[Available data Boundary: Start]

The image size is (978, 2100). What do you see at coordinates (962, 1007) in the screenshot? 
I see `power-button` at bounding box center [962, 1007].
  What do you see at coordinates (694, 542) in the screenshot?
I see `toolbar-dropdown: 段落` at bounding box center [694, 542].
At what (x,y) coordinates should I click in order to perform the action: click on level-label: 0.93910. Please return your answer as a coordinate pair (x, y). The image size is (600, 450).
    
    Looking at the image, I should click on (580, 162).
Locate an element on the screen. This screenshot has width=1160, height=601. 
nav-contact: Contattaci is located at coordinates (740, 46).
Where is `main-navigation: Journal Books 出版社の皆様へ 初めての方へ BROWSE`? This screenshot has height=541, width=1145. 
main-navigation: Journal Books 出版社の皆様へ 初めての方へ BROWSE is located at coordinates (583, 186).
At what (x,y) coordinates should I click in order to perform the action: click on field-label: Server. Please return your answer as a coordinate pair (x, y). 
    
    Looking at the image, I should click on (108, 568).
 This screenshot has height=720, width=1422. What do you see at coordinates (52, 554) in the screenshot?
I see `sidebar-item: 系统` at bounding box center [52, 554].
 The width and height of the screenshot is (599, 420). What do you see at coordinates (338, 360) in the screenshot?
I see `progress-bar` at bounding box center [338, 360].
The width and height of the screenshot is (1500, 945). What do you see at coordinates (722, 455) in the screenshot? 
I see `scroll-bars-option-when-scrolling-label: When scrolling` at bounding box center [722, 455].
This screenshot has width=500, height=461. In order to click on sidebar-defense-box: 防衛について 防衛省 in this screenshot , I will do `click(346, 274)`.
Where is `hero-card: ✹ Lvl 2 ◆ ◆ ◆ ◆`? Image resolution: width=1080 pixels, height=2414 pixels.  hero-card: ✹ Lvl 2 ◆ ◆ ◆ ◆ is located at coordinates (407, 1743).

[Available data Boundary: End]

• Problem requirements:
Repeat all of the data above word for word, keeping every line in its original order.

• Answer to this task:
The image size is (978, 2100). What do you see at coordinates (962, 1007) in the screenshot? 
I see `power-button` at bounding box center [962, 1007].
  What do you see at coordinates (694, 542) in the screenshot?
I see `toolbar-dropdown: 段落` at bounding box center [694, 542].
At what (x,y) coordinates should I click in order to perform the action: click on level-label: 0.93910. Please return your answer as a coordinate pair (x, y). The image size is (600, 450).
    
    Looking at the image, I should click on (580, 162).
Locate an element on the screen. This screenshot has width=1160, height=601. 
nav-contact: Contattaci is located at coordinates (740, 46).
Where is `main-navigation: Journal Books 出版社の皆様へ 初めての方へ BROWSE`? This screenshot has height=541, width=1145. 
main-navigation: Journal Books 出版社の皆様へ 初めての方へ BROWSE is located at coordinates (583, 186).
At what (x,y) coordinates should I click in order to perform the action: click on field-label: Server. Please return your answer as a coordinate pair (x, y). 
    
    Looking at the image, I should click on (108, 568).
 This screenshot has height=720, width=1422. What do you see at coordinates (52, 554) in the screenshot?
I see `sidebar-item: 系统` at bounding box center [52, 554].
 The width and height of the screenshot is (599, 420). What do you see at coordinates (338, 360) in the screenshot?
I see `progress-bar` at bounding box center [338, 360].
The width and height of the screenshot is (1500, 945). What do you see at coordinates (722, 455) in the screenshot? 
I see `scroll-bars-option-when-scrolling-label: When scrolling` at bounding box center [722, 455].
This screenshot has width=500, height=461. In order to click on sidebar-defense-box: 防衛について 防衛省 in this screenshot , I will do `click(346, 274)`.
Where is `hero-card: ✹ Lvl 2 ◆ ◆ ◆ ◆`? Image resolution: width=1080 pixels, height=2414 pixels.  hero-card: ✹ Lvl 2 ◆ ◆ ◆ ◆ is located at coordinates (407, 1743).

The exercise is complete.